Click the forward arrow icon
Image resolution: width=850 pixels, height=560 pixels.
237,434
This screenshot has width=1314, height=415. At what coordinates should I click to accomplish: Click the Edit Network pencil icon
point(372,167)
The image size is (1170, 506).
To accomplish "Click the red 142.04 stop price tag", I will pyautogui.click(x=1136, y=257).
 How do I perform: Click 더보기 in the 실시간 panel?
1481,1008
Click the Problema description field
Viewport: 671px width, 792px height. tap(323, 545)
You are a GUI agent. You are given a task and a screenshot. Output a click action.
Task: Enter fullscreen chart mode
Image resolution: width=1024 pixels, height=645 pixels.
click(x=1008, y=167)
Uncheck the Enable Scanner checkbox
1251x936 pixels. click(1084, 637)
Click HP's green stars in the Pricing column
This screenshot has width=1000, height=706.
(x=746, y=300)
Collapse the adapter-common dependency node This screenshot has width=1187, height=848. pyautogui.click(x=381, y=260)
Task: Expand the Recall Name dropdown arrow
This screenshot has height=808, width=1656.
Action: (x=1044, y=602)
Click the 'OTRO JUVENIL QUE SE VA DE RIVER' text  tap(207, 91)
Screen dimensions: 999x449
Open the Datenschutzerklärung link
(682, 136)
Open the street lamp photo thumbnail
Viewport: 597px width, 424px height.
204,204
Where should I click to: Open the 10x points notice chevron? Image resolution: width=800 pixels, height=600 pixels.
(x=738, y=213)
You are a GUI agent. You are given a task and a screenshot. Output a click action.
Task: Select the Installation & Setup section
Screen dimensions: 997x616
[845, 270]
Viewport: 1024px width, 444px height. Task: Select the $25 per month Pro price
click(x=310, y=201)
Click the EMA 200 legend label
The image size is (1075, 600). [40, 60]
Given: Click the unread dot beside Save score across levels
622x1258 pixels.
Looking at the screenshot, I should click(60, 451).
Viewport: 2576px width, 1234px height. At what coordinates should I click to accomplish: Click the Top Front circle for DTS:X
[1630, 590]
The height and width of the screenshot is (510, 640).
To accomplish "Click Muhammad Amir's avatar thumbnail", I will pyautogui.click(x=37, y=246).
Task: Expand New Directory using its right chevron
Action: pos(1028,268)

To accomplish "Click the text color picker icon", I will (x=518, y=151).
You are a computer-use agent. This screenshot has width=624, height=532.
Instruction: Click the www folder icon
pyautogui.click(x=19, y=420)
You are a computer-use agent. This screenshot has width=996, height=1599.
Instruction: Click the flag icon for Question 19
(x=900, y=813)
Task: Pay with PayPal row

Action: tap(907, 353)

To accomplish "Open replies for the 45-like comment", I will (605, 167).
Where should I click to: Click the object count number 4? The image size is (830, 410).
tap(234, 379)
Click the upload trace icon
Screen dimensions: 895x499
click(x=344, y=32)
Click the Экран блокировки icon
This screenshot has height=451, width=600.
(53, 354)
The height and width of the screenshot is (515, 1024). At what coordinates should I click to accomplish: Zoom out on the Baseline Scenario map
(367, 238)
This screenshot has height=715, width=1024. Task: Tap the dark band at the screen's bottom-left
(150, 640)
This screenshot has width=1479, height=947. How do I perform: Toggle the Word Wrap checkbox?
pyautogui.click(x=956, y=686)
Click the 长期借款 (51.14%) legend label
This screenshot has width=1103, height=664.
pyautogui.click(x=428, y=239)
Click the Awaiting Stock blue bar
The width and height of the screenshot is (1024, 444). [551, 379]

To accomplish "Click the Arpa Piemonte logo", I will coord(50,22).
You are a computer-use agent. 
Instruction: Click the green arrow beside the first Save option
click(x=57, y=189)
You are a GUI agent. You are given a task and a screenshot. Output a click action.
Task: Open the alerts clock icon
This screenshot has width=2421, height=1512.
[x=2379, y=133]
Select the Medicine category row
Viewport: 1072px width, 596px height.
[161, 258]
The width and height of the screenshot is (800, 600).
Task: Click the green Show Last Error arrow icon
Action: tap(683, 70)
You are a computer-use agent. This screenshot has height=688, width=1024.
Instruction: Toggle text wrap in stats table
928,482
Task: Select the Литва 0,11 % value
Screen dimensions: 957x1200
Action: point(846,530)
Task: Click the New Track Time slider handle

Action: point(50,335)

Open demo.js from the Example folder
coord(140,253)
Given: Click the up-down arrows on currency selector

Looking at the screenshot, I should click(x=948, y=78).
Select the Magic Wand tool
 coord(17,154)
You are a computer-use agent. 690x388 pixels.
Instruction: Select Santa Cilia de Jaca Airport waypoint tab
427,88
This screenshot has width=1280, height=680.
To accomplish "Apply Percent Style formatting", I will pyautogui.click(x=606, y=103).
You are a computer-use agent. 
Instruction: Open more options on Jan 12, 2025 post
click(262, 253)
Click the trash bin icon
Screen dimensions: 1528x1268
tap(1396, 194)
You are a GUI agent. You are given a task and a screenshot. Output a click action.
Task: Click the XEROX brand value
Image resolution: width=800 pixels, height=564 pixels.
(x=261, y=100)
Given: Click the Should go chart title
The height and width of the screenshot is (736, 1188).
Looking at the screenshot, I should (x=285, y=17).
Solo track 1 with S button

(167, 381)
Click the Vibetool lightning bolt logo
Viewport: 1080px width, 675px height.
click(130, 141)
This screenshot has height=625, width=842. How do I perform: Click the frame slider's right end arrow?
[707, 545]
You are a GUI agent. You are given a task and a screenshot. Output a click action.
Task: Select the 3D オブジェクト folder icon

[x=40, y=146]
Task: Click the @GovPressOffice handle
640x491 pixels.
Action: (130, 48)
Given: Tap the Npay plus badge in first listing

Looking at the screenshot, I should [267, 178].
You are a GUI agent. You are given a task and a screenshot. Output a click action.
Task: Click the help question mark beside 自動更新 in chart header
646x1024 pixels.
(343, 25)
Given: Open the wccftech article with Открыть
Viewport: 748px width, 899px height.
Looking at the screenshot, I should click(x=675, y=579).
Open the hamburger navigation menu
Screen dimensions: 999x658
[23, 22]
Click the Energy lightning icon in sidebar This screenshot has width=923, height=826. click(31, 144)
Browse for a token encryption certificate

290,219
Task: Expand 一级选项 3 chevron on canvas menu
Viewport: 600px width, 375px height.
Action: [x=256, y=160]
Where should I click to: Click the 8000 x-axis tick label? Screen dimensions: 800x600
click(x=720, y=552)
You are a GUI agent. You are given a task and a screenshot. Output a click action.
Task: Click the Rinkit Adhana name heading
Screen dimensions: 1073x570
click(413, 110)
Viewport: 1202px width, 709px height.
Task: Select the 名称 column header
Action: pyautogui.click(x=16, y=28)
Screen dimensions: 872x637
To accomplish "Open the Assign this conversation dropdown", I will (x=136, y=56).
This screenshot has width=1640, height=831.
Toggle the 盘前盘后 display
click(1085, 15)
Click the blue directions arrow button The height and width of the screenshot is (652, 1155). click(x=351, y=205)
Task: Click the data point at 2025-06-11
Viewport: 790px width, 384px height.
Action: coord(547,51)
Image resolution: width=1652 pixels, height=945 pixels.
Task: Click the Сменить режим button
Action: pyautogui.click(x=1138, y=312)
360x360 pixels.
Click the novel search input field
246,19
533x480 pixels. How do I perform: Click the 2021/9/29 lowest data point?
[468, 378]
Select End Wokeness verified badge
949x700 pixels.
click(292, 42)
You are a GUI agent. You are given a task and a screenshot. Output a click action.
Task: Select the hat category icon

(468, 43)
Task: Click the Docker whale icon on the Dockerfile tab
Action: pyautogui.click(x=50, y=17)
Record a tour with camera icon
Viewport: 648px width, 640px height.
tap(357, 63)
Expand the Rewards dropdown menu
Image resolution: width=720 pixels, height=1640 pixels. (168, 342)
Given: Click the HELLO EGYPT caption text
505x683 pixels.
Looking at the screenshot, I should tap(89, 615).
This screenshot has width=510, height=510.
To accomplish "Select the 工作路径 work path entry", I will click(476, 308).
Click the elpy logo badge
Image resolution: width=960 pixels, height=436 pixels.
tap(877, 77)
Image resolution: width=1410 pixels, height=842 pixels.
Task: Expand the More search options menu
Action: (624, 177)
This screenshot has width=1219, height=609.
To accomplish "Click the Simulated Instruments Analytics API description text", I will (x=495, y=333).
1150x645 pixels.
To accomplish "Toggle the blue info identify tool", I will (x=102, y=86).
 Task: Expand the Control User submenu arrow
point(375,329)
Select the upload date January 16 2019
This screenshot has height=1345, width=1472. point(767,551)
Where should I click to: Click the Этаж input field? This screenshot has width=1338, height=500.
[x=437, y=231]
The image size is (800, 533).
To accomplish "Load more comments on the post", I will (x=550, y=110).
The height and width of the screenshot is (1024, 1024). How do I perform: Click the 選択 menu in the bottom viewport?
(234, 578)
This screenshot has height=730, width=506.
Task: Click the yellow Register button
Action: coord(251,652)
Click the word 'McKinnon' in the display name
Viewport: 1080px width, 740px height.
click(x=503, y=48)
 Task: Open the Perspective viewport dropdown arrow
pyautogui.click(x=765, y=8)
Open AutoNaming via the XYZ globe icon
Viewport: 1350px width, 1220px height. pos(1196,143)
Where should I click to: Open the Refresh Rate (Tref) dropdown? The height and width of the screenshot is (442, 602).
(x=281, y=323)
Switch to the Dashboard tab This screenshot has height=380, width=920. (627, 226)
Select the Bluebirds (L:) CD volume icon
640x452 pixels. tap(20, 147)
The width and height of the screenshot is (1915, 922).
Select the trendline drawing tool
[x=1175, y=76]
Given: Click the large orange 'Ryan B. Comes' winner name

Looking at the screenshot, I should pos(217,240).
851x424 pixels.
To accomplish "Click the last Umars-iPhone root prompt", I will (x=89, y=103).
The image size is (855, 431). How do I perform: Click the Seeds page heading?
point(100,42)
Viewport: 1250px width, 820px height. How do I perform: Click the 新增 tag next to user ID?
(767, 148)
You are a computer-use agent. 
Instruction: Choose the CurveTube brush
===
> **Your goal**:
Output the line containing "Viewport: 1250px width, 820px" and each line after it through the close of the entries, unchanged and with no other lines.

> **Answer for this exercise**:
Viewport: 1250px width, 820px height. How do I perform: Click the 新增 tag next to user ID?
(767, 148)
You are a computer-use agent. 
Instruction: Choose the CurveTube brush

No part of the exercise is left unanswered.